PROBLEM DESCRIPTION:
Could you filter the records below and return each line that holds "serum"?

(Saved entries)
-----

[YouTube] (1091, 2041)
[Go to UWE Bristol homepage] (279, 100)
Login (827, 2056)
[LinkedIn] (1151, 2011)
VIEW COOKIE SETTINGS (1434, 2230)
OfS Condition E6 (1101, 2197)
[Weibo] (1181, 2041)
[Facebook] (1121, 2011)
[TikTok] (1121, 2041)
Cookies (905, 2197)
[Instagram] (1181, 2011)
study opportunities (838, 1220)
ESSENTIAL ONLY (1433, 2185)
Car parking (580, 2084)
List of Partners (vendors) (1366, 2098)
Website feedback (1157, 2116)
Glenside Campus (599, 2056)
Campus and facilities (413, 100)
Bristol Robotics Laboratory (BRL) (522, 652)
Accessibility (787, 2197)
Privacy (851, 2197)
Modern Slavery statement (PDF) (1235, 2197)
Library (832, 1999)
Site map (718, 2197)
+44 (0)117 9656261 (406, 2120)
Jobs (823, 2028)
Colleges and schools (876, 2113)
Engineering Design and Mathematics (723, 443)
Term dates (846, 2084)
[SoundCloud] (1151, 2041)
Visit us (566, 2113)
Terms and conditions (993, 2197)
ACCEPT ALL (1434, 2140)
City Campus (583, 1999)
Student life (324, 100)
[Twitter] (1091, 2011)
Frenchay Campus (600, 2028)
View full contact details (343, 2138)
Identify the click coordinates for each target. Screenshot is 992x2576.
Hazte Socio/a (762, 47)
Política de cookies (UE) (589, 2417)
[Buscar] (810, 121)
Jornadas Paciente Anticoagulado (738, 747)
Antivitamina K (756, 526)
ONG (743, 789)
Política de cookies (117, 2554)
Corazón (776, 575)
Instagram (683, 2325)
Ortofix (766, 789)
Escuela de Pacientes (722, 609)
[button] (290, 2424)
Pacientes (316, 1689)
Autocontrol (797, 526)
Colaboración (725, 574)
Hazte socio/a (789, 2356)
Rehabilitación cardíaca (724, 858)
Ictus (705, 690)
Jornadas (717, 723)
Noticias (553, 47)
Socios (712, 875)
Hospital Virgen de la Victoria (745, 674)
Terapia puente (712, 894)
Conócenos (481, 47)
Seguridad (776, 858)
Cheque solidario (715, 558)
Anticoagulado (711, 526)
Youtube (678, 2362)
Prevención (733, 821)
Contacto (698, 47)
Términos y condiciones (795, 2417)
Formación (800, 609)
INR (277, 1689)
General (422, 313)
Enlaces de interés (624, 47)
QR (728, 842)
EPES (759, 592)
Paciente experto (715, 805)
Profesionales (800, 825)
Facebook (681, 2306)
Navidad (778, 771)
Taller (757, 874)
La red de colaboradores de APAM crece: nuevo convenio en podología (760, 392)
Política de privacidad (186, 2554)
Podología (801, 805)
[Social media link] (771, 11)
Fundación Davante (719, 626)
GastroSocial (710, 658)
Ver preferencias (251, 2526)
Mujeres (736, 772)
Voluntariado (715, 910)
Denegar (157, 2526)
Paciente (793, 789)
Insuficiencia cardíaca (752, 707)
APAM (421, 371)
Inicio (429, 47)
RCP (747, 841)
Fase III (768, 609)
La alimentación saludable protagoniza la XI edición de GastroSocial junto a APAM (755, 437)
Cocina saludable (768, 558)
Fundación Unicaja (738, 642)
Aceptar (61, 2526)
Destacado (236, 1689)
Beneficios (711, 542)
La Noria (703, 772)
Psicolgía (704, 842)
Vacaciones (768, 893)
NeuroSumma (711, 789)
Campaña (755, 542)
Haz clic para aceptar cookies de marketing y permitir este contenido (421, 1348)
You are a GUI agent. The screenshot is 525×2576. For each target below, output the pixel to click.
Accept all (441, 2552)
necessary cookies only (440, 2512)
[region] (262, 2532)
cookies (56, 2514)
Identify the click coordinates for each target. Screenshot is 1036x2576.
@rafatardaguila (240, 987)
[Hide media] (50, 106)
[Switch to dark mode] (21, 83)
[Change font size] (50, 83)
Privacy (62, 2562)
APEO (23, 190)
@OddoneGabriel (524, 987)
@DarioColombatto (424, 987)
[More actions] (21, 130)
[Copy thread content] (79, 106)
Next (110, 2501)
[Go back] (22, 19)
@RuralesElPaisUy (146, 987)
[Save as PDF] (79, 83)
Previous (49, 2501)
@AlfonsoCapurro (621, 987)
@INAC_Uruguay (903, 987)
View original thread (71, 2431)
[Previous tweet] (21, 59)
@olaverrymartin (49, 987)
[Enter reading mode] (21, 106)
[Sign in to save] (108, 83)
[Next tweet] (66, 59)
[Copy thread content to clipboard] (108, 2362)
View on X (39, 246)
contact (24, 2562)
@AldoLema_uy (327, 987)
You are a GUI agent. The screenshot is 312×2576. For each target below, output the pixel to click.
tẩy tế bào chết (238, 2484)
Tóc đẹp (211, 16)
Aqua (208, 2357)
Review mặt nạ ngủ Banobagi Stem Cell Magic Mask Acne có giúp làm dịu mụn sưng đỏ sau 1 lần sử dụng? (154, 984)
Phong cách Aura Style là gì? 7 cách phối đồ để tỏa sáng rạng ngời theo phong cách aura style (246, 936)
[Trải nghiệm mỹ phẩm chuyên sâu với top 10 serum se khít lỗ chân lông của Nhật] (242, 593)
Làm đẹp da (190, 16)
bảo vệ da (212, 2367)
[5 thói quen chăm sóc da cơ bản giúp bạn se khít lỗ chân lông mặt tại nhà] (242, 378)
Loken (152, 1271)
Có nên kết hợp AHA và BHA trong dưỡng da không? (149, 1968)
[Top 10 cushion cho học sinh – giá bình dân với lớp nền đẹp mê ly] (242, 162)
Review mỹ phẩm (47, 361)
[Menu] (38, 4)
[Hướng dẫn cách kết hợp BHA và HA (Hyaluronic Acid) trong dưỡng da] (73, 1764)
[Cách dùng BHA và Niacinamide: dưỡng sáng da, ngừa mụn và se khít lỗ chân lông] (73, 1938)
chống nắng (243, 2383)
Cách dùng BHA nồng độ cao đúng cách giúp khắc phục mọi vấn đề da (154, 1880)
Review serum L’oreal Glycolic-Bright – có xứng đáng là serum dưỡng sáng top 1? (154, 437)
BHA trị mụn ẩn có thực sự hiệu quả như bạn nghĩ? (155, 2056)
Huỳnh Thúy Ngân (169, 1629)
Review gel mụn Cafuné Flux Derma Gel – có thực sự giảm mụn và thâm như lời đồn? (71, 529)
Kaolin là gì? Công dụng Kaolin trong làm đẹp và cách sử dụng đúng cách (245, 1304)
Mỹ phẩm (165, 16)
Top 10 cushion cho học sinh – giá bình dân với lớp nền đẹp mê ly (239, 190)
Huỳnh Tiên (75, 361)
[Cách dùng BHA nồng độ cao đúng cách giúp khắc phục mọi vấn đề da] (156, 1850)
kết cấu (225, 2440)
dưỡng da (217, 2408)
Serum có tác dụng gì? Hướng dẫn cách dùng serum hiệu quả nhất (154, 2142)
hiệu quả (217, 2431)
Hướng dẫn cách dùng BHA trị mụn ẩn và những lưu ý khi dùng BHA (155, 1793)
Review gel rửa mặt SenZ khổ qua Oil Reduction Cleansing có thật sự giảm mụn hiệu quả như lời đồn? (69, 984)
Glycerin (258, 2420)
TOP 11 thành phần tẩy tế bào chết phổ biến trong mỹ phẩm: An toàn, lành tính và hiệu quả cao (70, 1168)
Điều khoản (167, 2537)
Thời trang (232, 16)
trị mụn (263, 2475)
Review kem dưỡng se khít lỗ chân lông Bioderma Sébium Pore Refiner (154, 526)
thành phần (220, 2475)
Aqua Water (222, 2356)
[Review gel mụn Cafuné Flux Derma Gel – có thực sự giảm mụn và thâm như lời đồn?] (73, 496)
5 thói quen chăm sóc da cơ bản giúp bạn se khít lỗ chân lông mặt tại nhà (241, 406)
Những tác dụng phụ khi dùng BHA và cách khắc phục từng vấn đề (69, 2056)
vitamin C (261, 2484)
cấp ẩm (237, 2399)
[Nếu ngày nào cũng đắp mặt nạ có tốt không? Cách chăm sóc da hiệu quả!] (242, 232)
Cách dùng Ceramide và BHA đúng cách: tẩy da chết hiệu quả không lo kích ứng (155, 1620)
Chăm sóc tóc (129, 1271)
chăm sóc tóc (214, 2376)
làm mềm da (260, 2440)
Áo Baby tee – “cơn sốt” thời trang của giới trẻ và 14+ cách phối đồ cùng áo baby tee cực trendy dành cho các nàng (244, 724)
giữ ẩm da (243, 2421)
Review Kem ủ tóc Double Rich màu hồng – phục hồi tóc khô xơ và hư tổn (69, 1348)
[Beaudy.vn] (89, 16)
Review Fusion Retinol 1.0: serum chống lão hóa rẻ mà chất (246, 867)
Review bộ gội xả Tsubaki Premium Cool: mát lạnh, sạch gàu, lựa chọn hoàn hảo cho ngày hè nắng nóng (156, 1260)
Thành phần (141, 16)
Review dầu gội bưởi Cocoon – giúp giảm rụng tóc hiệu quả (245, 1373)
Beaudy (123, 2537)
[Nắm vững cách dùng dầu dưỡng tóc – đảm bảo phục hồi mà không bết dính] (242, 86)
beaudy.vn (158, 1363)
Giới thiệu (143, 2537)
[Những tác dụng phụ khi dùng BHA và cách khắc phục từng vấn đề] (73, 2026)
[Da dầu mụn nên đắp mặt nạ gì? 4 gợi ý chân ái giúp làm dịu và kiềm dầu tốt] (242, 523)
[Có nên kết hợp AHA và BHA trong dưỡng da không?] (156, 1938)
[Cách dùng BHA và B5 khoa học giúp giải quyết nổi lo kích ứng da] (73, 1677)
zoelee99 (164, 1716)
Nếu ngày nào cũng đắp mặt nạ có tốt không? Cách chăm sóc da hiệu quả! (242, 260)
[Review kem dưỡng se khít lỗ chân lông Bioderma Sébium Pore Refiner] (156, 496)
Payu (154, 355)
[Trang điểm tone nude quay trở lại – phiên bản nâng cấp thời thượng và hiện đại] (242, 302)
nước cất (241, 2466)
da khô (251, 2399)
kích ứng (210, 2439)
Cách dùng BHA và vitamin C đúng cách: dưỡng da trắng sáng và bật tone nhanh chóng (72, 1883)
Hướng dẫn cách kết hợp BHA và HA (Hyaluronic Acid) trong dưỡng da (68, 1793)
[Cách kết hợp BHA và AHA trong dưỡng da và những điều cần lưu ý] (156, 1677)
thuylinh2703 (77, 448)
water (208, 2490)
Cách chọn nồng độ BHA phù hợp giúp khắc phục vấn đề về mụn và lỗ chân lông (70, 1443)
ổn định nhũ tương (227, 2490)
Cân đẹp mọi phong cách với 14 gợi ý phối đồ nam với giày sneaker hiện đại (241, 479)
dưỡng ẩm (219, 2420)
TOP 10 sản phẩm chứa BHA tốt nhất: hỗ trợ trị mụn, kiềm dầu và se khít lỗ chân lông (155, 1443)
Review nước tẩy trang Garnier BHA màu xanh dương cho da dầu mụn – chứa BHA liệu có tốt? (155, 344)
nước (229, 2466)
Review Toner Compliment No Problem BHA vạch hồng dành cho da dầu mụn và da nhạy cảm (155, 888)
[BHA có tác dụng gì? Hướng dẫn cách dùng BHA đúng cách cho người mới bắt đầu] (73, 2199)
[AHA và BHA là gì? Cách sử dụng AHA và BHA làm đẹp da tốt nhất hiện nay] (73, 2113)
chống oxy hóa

-----

TASK ANSWER:
[Trải nghiệm mỹ phẩm chuyên sâu với top 10 serum se khít lỗ chân lông của Nhật] (242, 593)
Review serum L’oreal Glycolic-Bright – có xứng đáng là serum dưỡng sáng top 1? (154, 437)
Serum có tác dụng gì? Hướng dẫn cách dùng serum hiệu quả nhất (154, 2142)
Review Fusion Retinol 1.0: serum chống lão hóa rẻ mà chất (246, 867)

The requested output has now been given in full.